- _YOUR TASK_
What you return must match the records below exactly, down to each character.

- _EXTRACTED MATERIAL_
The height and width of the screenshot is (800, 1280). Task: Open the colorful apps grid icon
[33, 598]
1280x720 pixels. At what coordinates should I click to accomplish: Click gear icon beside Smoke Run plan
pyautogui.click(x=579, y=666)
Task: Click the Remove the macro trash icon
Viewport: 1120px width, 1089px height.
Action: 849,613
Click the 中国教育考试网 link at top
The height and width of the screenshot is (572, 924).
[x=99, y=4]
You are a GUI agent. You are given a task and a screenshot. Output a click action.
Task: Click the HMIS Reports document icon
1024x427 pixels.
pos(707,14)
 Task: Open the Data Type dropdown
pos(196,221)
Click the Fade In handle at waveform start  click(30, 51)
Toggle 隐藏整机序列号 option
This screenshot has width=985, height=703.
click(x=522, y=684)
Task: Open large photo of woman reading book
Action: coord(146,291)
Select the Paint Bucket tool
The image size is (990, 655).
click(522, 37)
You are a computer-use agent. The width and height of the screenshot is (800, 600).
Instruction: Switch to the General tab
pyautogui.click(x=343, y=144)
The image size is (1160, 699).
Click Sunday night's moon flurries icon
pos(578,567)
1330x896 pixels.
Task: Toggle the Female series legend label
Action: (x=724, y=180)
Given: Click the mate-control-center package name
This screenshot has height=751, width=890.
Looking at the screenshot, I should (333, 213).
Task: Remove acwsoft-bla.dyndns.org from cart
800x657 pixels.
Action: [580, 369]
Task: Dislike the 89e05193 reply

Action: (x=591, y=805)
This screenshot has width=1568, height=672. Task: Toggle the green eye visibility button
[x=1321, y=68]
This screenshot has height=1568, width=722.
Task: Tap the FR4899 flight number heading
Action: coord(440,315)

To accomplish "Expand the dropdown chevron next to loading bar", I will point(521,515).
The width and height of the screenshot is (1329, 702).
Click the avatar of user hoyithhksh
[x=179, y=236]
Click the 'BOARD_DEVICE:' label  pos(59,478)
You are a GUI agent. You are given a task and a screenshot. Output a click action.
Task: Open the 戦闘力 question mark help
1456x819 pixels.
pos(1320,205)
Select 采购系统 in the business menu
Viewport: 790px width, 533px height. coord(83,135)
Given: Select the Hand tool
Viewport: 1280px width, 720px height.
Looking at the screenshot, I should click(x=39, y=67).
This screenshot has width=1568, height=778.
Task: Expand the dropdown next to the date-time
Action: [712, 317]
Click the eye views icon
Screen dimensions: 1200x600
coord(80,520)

- _THE COMPLETED TASK_
The height and width of the screenshot is (800, 1280). Task: Open the colorful apps grid icon
[33, 598]
1280x720 pixels. At what coordinates should I click to accomplish: Click gear icon beside Smoke Run plan
pyautogui.click(x=579, y=666)
Task: Click the Remove the macro trash icon
Viewport: 1120px width, 1089px height.
Action: 849,613
Click the 中国教育考试网 link at top
The height and width of the screenshot is (572, 924).
[x=99, y=4]
You are a GUI agent. You are given a task and a screenshot. Output a click action.
Task: Click the HMIS Reports document icon
1024x427 pixels.
pos(707,14)
 Task: Open the Data Type dropdown
pos(196,221)
Click the Fade In handle at waveform start  click(30, 51)
Toggle 隐藏整机序列号 option
This screenshot has width=985, height=703.
click(x=522, y=684)
Task: Open large photo of woman reading book
Action: coord(146,291)
Select the Paint Bucket tool
The image size is (990, 655).
click(522, 37)
You are a computer-use agent. The width and height of the screenshot is (800, 600).
Instruction: Switch to the General tab
pyautogui.click(x=343, y=144)
The image size is (1160, 699).
Click Sunday night's moon flurries icon
pos(578,567)
1330x896 pixels.
Task: Toggle the Female series legend label
Action: (x=724, y=180)
Given: Click the mate-control-center package name
This screenshot has height=751, width=890.
Looking at the screenshot, I should (333, 213).
Task: Remove acwsoft-bla.dyndns.org from cart
800x657 pixels.
Action: [580, 369]
Task: Dislike the 89e05193 reply

Action: (x=591, y=805)
This screenshot has width=1568, height=672. Task: Toggle the green eye visibility button
[x=1321, y=68]
This screenshot has height=1568, width=722.
Task: Tap the FR4899 flight number heading
Action: coord(440,315)

To accomplish "Expand the dropdown chevron next to loading bar", I will point(521,515).
The width and height of the screenshot is (1329, 702).
Click the avatar of user hoyithhksh
[x=179, y=236]
Click the 'BOARD_DEVICE:' label  pos(59,478)
You are a GUI agent. You are given a task and a screenshot. Output a click action.
Task: Open the 戦闘力 question mark help
1456x819 pixels.
pos(1320,205)
Select 采购系统 in the business menu
Viewport: 790px width, 533px height. coord(83,135)
Given: Select the Hand tool
Viewport: 1280px width, 720px height.
Looking at the screenshot, I should click(x=39, y=67).
This screenshot has width=1568, height=778.
Task: Expand the dropdown next to the date-time
Action: [712, 317]
Click the eye views icon
Screen dimensions: 1200x600
coord(80,520)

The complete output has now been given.